Parallèlement, le principe d'un soutien volontariste de l'économie par une dépense publique active ("fiscal stimulus"), mis en avant par le FMI il y a un an déjà, s'est diffusé désormais à tous les grands pays - temps nécessaire de la pédagogie, de même peut-être qu'un certain temps sera nécessaire avant une nationalisation, au moins partielle, du secteur bancaire, si l'on en croit du moins les dernières analyses de Krugman, d'ailleurs récemment relayées par les ouvertures de Timothy Geithner.

Il reste que, plus qu'une crise financière, la crise actuelle apparaît comme une crise plus générale de gouvernance. Elle pose la question d'une avancée souhaitable vers une régulation plus globale qui pourrait se faire, de façon pragmatique, au niveau du G20. Elle suggère aussi d'élargir le rôle du FMI en matière de prévention des crises - des analyses sans doute menées de concert avec celles développées par Attali dans "La crise, et après?".

A moyen terme, au-delà des soubresauts économiques et financiers de la crise actuelle, les pays qui s'en sortiront le mieux sont-ils ceux qui ont le plus investi dans l'éducation ? Le directeur général du FMI fait ainsi le lien entre la situation économique générale et l'ambition de Sciences-Po de développer un modèle de financement plus anglo-saxon. Car si la dépense publique pour l'éducation est similaire en France et aux Etats-Unis, aux environs de 6% du PIB dans les deux pays, celle-ci n'est qu'une partie de l'investissement en Amérique quand elle en représente, en France, la quasi totalité - un fait à intégrer dans l'analyse plus globale que propose Frédéric Martel du modèle culturel américain.

Différence ? Un soutien privé via dons individuels et mécénat extrêmement vivace aux Etats-Unis, à quoi s'ajoute une bien moins grande ouverture à la compétition internationale en France, et ce en dépit de talents incontestables.
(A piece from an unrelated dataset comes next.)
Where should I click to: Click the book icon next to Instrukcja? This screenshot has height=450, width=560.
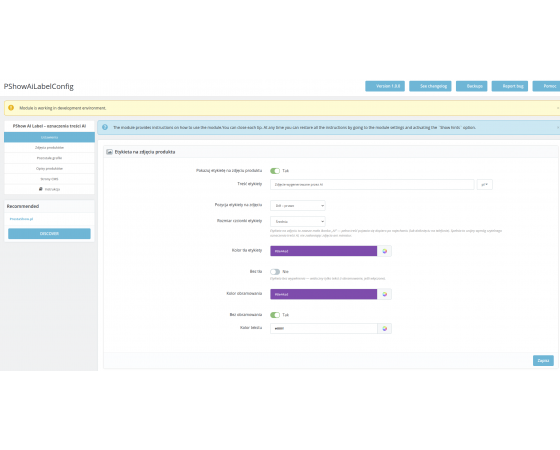click(41, 189)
Ainsi, sur les cinquante postes d'économistes ouverts par le FMI au cours des derniers mois, seule une portion infime a pu être disputée par des candidats français.

D'où l'objectif de Sciences-Po avec ce premier fund raising dinner à New York : lancer aux Etats-Unis une vaste campagne de levée de fonds pour permettre à l'Institut de la rue Saint-Guillaume de poursuivre ses projets de développement - un engagement international renforcé et une ouverture accrue à la diversité - au-delà des limites du financement public.

Rien moins, résume Richard Descoings, le directeur de l'IEP, que "d'ouvrir les portes et les fenêtres d'une société de castes". Un des rares moments d'applaudissements spontanés de la salle, qui valide aussi sec la différence de dynamisme et, plus encore, de mentalité existant entre les deux modèles.